Ed Brill and client satisfaction

Ed Brill

Got into a good discussion, wanted to post my comment on my own blog as well.

On the topic of surveys of end user satisfaction with software products:

Overall, I haven’t put too much weight on these types of surveys. What I WOULD be interested in is a survey of end users who have used multiple email systems, and their preference.

It seems like Notes would blow others out of the water, if the end users knew what they were missing. But often they don’t. A perfect example of this is a sametime rollout I was involved in for a small company of about 400 users. No-one understood why we were rolling it out, they were satisfied with what they had. Two months later, we were averaging 10,000 sametime conversations per month, 80% of them business related.

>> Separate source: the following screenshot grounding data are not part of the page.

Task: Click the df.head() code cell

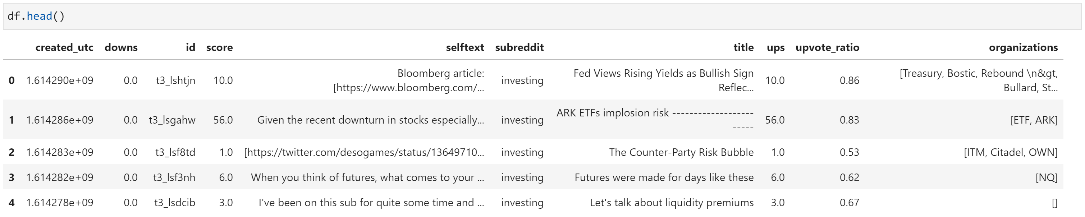Action: [542, 16]
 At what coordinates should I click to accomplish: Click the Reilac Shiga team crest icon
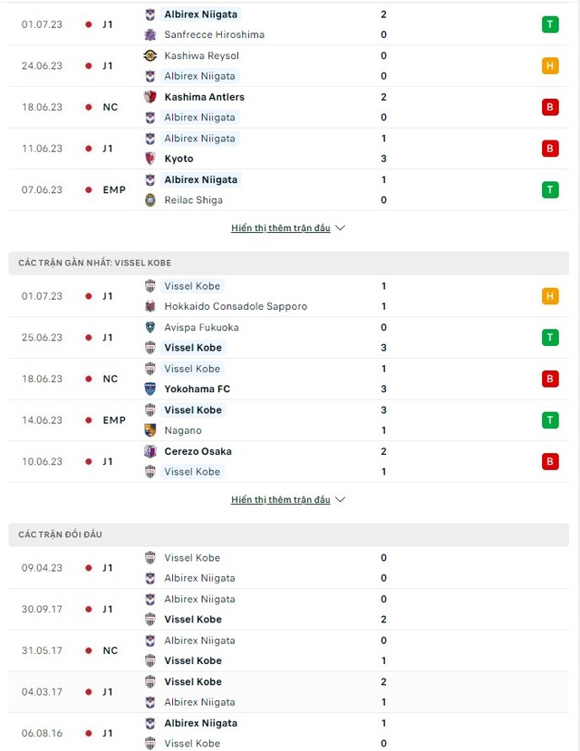pos(150,200)
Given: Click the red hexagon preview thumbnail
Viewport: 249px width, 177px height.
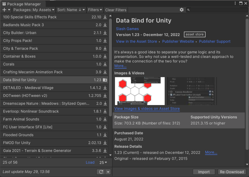Looking at the screenshot, I should pos(140,91).
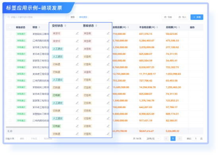Viewport: 220px width, 157px height.
Task: Click the sort arrows on 交付状态 column header
Action: [x=65, y=26]
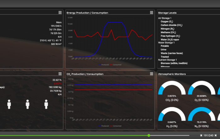Open the crew status panel hamburger menu
Screen dimensions: 220x139
(x=60, y=74)
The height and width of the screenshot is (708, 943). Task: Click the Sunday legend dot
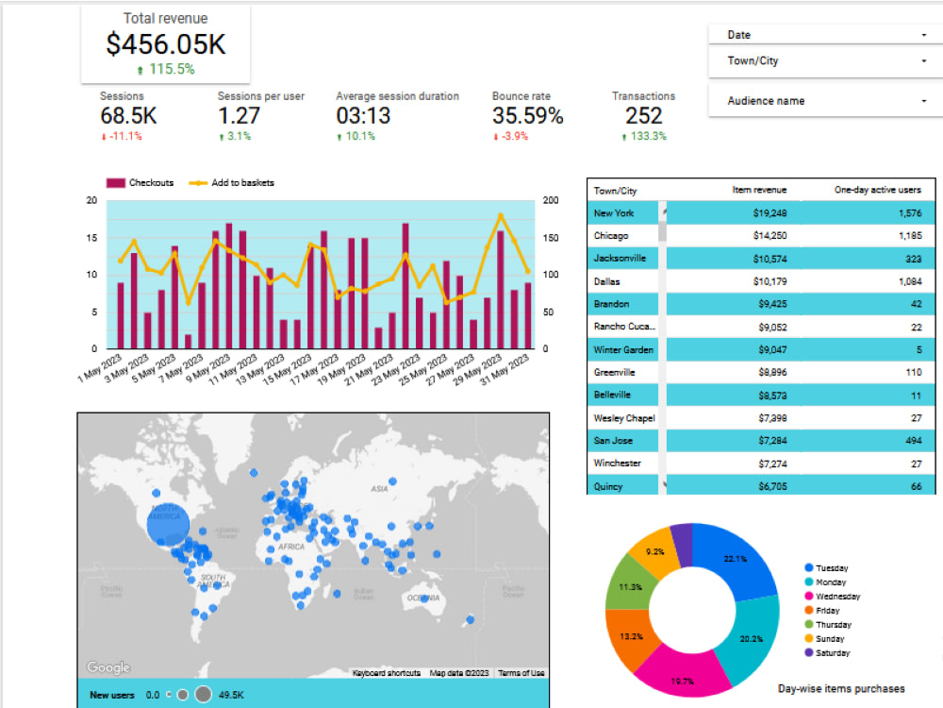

About 6 months later, we had a minor error with the server’s hardware, and you’d better believe people missed it.

I think of it like this – people using exchange or others are like workers with a shovel and a wheelbarrow. The tools allow them to do more work more quickly, and they are happy with what they have. Then you give them the dump truck and backhoe of Notes 6/6.5/7. Not only can they continue doing the same old thing, but they have the tools to accomplish much more.

The only dependants are the user’s desire to learn how to use their new tools effectively, and the ‘drive factor’. By ‘drive factor’, I mean the choice the user has to make whether to continue putting forward the same amount of effort with the new tools and accomplish more, or accomplish the same goals with less effort.

I think the latter happens a little too much, and this seems to me to be some of the source of the ‘Notes is too complicated’ argument. Not that I think the Notes UI is complicated, I think it is very intuitive. But I think the real argument some of these people are making is, ‘Notes is too complicated…because I don’t need such a capable tool to accomplish the lower goals I have set for myself’. For end users, this is a management problem, but it’s not hard to see this attitude in management, developers, etc.